On June 1, 2018, the Securities and Exchange Commission (SEC) issued a stern warning to registered investment advisers who manage private funds – and frankly to all registrants – that ongoing delinquent filings may trigger enforcement proceedings. Specifically, the SEC announced settled orders with 13 private fund advisers for failing to file their respective Form PFs. Pursuant to Rule 204(b)-1 of the Investment Advisers Act of 1940 (Advisers Act), registered investment advisers who manage funds with assets under management of $150 million or more must file a Form PF with the SEC that identifies, among other things, the private funds they advise, the amount of assets under management, the fund’s strategy and performance, and the use of leverage and derivatives.

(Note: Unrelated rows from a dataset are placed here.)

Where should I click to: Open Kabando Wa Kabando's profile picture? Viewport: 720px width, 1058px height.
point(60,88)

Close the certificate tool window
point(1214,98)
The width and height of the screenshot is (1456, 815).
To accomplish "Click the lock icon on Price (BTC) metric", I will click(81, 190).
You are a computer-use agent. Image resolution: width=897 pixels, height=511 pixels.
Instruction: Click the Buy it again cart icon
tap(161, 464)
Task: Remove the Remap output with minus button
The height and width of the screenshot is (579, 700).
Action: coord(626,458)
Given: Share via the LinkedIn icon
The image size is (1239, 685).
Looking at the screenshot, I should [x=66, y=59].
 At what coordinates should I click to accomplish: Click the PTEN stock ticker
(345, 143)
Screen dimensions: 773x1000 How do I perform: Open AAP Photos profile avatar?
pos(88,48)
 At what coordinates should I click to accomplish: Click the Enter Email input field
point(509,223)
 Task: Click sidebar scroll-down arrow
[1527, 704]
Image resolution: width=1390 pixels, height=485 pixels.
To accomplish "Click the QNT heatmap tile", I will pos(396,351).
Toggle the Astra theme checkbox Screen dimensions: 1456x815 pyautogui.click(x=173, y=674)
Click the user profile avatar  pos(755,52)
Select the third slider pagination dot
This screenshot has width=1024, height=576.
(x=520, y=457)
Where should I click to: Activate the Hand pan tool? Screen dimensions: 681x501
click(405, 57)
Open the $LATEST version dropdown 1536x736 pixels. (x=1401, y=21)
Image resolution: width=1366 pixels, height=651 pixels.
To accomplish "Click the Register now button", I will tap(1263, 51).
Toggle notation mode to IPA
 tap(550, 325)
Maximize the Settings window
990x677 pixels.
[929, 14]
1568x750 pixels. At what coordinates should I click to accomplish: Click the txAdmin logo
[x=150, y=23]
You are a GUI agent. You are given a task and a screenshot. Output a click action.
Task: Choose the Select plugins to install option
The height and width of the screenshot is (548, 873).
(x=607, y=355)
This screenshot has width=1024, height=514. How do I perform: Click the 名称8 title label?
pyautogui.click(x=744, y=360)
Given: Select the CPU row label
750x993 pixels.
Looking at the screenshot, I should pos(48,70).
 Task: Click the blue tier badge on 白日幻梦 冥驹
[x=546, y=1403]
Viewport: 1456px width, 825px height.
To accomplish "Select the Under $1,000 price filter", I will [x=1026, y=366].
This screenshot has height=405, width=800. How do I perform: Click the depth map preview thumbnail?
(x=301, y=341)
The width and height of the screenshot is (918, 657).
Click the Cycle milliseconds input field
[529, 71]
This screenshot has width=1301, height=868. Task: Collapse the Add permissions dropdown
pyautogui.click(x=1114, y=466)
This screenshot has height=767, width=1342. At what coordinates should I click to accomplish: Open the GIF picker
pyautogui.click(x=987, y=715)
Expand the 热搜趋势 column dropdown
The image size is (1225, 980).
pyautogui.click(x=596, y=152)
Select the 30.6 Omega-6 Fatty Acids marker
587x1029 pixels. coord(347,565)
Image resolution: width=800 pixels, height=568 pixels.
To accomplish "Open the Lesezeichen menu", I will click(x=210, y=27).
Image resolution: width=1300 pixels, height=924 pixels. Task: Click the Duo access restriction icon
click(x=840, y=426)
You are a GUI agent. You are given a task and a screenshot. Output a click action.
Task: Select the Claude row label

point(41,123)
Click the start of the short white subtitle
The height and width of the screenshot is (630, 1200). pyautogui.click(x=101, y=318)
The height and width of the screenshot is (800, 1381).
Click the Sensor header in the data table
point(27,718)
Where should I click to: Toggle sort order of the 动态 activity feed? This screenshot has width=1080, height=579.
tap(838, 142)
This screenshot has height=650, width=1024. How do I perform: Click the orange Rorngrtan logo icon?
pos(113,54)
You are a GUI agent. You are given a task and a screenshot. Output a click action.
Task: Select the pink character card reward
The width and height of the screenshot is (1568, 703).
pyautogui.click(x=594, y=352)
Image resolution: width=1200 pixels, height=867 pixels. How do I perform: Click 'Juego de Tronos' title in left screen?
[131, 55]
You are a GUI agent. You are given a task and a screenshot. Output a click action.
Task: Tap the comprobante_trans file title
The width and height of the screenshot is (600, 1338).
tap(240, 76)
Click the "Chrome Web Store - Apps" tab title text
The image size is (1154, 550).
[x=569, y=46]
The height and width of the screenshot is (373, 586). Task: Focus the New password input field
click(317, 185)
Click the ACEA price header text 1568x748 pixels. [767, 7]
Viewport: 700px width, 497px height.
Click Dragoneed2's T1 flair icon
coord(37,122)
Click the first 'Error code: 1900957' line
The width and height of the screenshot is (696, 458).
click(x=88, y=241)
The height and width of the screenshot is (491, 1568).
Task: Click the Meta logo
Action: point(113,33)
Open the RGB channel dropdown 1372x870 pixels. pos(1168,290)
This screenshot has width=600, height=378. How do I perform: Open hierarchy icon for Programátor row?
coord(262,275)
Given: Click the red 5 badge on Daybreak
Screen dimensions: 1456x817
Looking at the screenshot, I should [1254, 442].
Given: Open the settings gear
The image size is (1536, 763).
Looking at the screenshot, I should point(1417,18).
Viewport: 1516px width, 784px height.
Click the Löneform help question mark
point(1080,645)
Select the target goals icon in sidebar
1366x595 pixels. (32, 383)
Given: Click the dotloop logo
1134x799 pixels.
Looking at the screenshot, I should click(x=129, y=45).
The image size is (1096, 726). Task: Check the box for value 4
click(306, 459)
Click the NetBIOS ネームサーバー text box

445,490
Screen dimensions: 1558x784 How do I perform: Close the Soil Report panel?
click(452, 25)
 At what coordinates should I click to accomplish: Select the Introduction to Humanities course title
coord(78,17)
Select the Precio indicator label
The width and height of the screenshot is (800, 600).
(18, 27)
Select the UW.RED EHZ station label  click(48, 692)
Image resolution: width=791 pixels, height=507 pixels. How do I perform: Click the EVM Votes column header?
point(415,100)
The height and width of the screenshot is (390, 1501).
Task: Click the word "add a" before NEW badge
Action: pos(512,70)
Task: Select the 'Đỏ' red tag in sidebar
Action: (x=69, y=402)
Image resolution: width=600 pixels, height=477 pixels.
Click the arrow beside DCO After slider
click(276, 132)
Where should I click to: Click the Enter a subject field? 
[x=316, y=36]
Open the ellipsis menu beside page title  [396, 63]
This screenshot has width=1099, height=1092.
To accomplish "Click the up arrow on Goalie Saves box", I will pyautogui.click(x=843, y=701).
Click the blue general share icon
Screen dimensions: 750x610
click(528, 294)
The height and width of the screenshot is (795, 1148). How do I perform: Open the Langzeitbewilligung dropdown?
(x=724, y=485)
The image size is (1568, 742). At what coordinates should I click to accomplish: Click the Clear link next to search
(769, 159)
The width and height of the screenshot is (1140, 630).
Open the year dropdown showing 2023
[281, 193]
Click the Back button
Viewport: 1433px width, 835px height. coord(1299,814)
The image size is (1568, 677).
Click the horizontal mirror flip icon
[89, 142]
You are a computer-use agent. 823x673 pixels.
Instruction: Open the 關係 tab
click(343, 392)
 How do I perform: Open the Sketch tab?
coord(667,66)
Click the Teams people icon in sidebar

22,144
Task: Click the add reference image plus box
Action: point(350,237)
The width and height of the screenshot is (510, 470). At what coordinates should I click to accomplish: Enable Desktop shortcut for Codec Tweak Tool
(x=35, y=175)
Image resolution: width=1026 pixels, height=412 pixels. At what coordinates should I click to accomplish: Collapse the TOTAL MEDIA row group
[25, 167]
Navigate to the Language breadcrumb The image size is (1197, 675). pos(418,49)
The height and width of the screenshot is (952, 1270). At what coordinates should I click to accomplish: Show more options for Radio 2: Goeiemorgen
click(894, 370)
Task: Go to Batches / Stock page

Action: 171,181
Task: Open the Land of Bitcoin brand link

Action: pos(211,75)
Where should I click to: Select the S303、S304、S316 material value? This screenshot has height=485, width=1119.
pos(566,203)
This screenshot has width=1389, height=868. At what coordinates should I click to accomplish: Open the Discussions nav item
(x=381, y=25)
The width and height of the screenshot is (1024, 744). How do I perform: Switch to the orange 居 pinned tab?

As indicated in the release accompanying the settled orders, the SEC uses this information for its various initiatives, including monitoring risks for rulemaking, examination and enforcement.
The no-admission orders imposed the same sanctions for each private fund adviser’s violation of the reporting requirement of the Advisers Act. In particular, each order imposed a civil penalty of $75,000 while also recognizing that each adviser remediated its reporting failure by making the necessary filings. Notably, these enforcement actions involved advisers of various sizes – with assets under management ranging from approximately $200 million to $2.7 billion, and two to five years of delinquent Form PFs. The variety of private fund advisers subject to these orders suggests that the SEC intends to strictly enforce this requirement to support Chair Jay Clayton’s goal of making the SEC more data-driven. This apparent intention also is bolstered by the fact that the enforcement actions all appear to stem from examinations by the SEC’s Office of Compliance Inspections and Examinations (OCIE).
Given the announcement of these settled orders and the ease with which delinquent or deficient filings may be identified by OCIE, private fund advisers should heed the SEC’s encouragement “to take a fresh look at whether they are meeting their reporting obligations and adjust their compliance programs accordingly.”